Zdjęcie okładkowe artykułu: Materiały prasowe /  / Na zdjęciu: Kacper Piorun, polski szachista
Materiały prasowe / / Na zdjęciu: Kacper Piorun, polski szachista
zdjęcie autora artykułu

Kacper Piorun dzięki dzisiejszemu remisowi obronił pozycję lidera i został zwycięzcą tegorocznego XVII Metlife Najdorf Chess Festival.

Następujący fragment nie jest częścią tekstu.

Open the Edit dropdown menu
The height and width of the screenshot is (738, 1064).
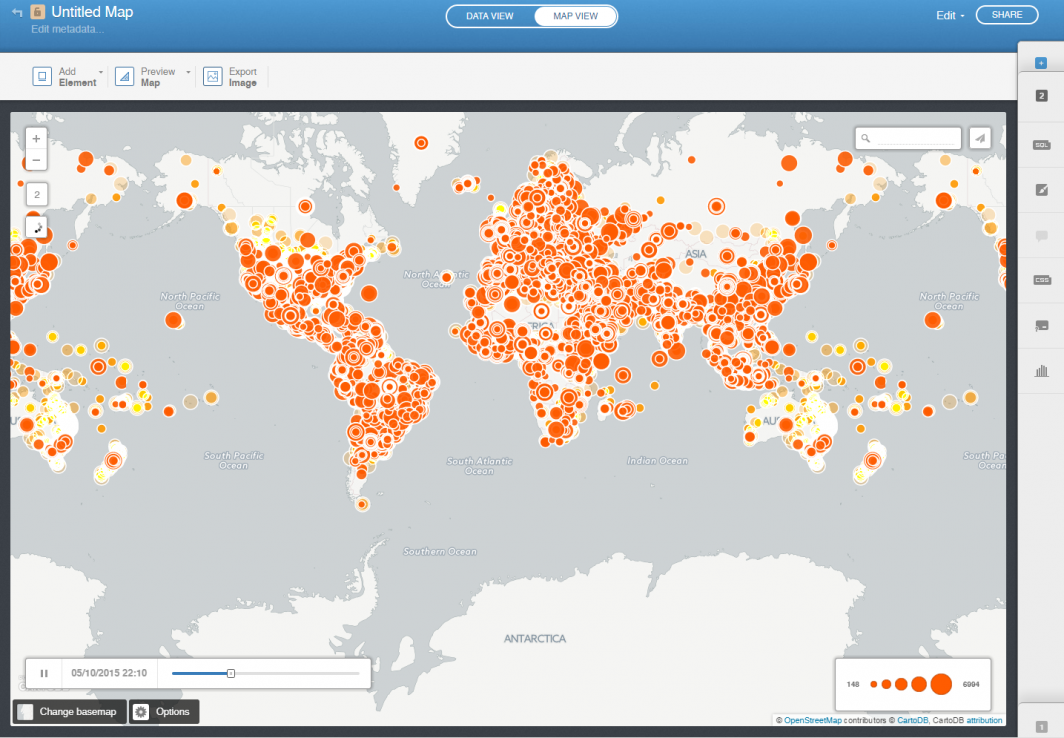[948, 15]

W tym artykule dowiesz się o:

Ostatnią partię tegoroczny mistrz Polski zakończył dość szybko, gdyż zaledwie po wykonaniu 15 posunięć na propozycję Daniela Fridmana, zawodnicy zgodzili się na remis. Wynik ten powodował, że Niemiec odpadł z walki o końcowy triumf, natomiast Kacper musiał czekać na wyniki innych partii, gdyż któryś z zawodników mógł jeszcze zrównać się z nim punktami i o pierwszym miejscu decydowałaby wartościowość pomocnicza. Do takiej sytuacji jednak nie doszło, gdyż nikt z dotychczasowych wiceliderów nie zdołał wygrać swojej partii.

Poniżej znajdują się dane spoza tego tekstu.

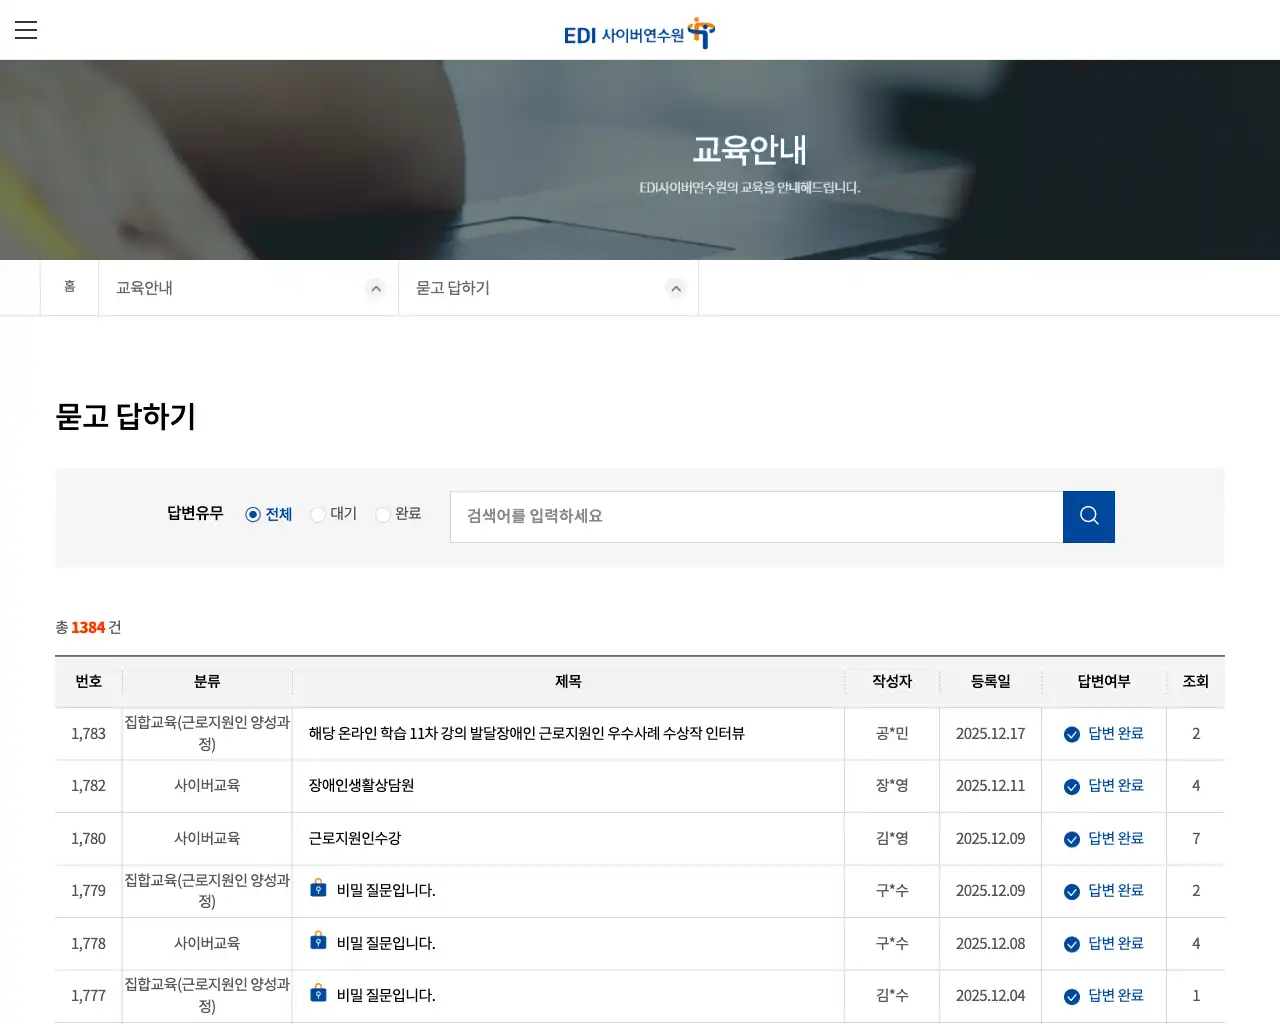Click the 홈 breadcrumb item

Zwycięstwo Kacpra jest kolejnym jego wielkim tegorocznym sukcesem po mistrzostwie Polski Seniorów oraz brązowym medalu wraz z Polską reprezentacją na Drużynowych Mistrzostwach Świata. Warto przypomnieć w tym miejscu, że arcymistrz pochodzący z Łowicza jest również wielokrotnym medalistą Zarównie indywidualnie jak i drużynowo mistrzostw świata w rozwiązywaniu zadań szachowych. W memoriale Mieczysława Najdorfa triumfuje już po raz drugi – pierwsze zwycięstwo odniósł w 2013r.

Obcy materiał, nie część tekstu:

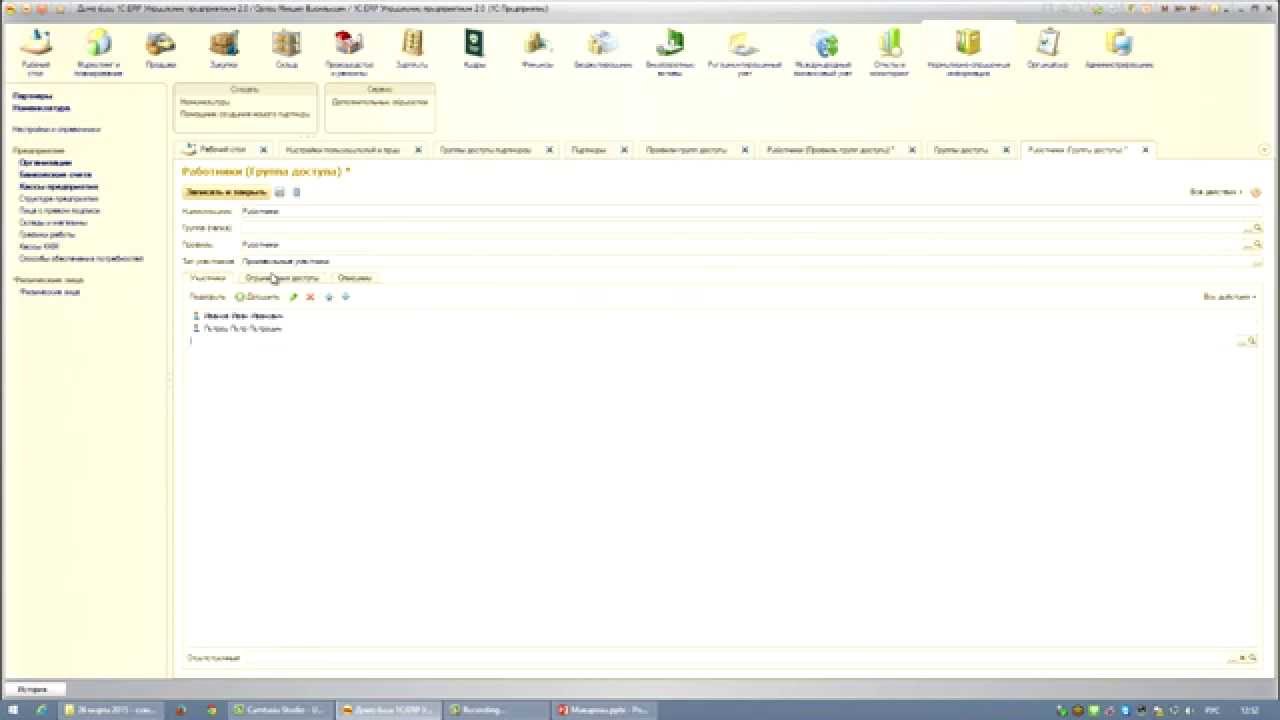Screen dimensions: 1280x720
Task: Open Организации link in left panel
Action: [x=45, y=162]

Turniej wygrałem siłą woli i determinacją, gdyż moje partie nie były najwyższych lotów i momentami grałem po prostu słabo. Memoriał Najdorfa był dla mnie czwartym turniejem z rzędu i byłem już bardzo zmęczony. Kluczowym momentem, który pozwolił mi myśleć o końcowym zwycięstwie i wykrzesać jeszcze dodatkowe siły, była partia z Marcinem Dziubą w 7 rundzie. Wygrałem wtedy dość szczęśliwie, gdyż przeciwnik nie wykorzystał mojej podstawki, po której prawdopodobnie bym przegrał. Po Festiwalu robię sobie już przerwę od zawodów, będę regenerował siły i przygotowywał się do Mistrzostw Świata w Solvingu, na których będę bronił tytułu mistrza świata oraz Pucharu Świata w szachach klasycznych, który we wrześniu zostanie rozegrany w Tbilisi

- powiedział Kacper Piorun

Open B zakończył się zwycięstwem Krzysztofa Łukasiewicza, który zgromadził 7,5 pkt i został samodzielnym zwycięzcą. Zadecydowała o tym ostatnia partia, którą reprezentant klubu z Bogatyni wygrał z Jakubem Suliborskim. Pozostałe partie dotychczasowych liderów zakończyły się podziałem punktów, przez co drugie miejsce podzieliło kilkoro zawodników.

W turnieju C zwyciężył zdecydowanie Jakub Jaworski, który na 9 rozegranych partii aż 8 wygrał i w ostatniej mógł sobie pozwolić na remis zapewniający końcowy triumf. Zwycięstwo Jakuba było o tyle sensacyjne, gdyż przystępował do turnieju ze 184 pozycji startowej. Tak niskie miejsce na liście spowodowane było faktem, że zawodnik ten nie jest notowany na międzynarodowej liście FIDE i posiadał tylko IV kategorię szachową. Wynik w memoriale Najdorfa znacząco jednak poprawił ranking i kategorię 20-letniego triumfatora. Po tym turnieju pojawi się na liście FIDE z rankingiem prawie 2300 ELO oraz zdobędzie normę na I kategorię szachową.

Dla przypomnienia w tegorocznym Festiwalu startowały 633 osoby z 28 krajów.